Canadian REITs have been stalling out in recent months, but many are still worth loading up on for Canadians seeking shelter from all the inflation out there. The market volatility has also grown out of control, with the S&P 500 down nearly 13% from its high. It’s been a bloodbath, with the tech-heavy Nasdaq 100 down around 22%.
Fortunately, Canadian investors don’t need to embrace the choppiness if they can’t stomach the churn. The REIT space is often neglected, but it’s one of the most intriguing places to be, as inflation continues weighing heavily on the global economy.
Inflation is here: Don’t count on central banks to have your back!
Though coming interest rates hikes aren’t good for the REITs, I think that the dovish tone of the Bank of Canada (BoC) bodes well for them. With Canada’s CPI numbers running hot, recently hitting 6.7%, it’s alarming that the BoC has only delivered a modest hike so far this year. Undoubtedly, pundits may call for a full-point hike in May 2022. It would be needed to calm inflation down, but given the BoC’s willingness to let inflation take off, it seems as though investors had better prepare for more of the same: inflation that could last through 2024.
Undoubtedly, inflation may be nearing a peak in the 6-8% range. But that’s still alarmingly high. Today, you’d need a nearly 7% dividend yield just to stay ahead of inflation. That’s simply unrealistic in the equity markets. Fortunately, there are high-yield Canadian REITs out there that can help you preserve your wealth, as inflation continues to bring harm to your nest egg.
Inovalis REIT sports a nearly 10% yield. Though Inovalis is a REIT that’s riskier than many of its lower-yielding peers, it’s not nearly as risky as you’d think, given the security normally commands a yield in the 7-8% range.
Undoubtedly, the yield is a tad on the high side, and as an office REIT, the COVID headwinds are apparent. After climbing back so far from the abyss of 2020, shares of the European-focused office REIT have begun to sag again, recently falling to $8 and change per share. Shares are now off around 20% from its 52-week high due to a wide range of factors.
The rise of remote work is a concern, as too are new variants of COVID. Still, I think those who remain bullish on a return to the office can do well collecting the juicy payout.
On its own, Inovalis is a riskier play. So, it makes sense to balance it out with a broader basket of REITs. Enter ZRE.

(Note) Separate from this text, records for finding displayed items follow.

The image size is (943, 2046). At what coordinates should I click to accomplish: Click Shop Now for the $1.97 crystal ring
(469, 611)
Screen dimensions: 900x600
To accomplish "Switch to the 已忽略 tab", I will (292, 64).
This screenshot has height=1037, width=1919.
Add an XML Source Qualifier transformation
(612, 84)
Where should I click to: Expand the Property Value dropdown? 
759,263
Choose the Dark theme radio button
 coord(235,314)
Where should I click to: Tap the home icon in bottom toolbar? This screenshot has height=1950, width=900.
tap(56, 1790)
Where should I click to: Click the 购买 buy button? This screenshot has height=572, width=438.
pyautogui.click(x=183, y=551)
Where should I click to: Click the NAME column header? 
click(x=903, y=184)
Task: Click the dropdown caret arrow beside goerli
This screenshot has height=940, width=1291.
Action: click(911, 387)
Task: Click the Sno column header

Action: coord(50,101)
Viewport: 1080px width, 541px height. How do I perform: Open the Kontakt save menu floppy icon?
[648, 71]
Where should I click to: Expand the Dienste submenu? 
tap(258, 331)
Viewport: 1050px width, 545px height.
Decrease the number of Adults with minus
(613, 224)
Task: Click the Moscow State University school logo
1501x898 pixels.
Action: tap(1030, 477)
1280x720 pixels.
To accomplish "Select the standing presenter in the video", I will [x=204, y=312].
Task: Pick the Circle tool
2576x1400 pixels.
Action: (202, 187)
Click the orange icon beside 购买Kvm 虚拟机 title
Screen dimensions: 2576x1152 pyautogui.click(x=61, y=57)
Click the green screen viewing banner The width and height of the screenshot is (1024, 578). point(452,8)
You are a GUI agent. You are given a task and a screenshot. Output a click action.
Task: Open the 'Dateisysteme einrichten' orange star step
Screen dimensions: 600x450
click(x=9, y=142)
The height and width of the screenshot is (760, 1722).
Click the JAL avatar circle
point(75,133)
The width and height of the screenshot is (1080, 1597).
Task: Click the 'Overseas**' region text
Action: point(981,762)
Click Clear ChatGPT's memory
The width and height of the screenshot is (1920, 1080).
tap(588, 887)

ZRE is an equal-weight mix of Canadian REITs spanning a range of real estate sub-industries from industrial, office, retail, and residential. For those seeking diversification and payout stability, ZRE is a one-stop shop that’s more than worth its 0.61% management expense ratio.
ZRE makes it so simple to gain exposure to a wide range of Canadian real estate. Though the 4% yield will not help you outpace today’s levels of inflation, it could help dampen the blow. Further, should the BoC begin to take inflation seriously, a 3-4% target could be reached in early 2024. Such a scenario would allow the ZRE’s distribution to start allowing you to make a real return again.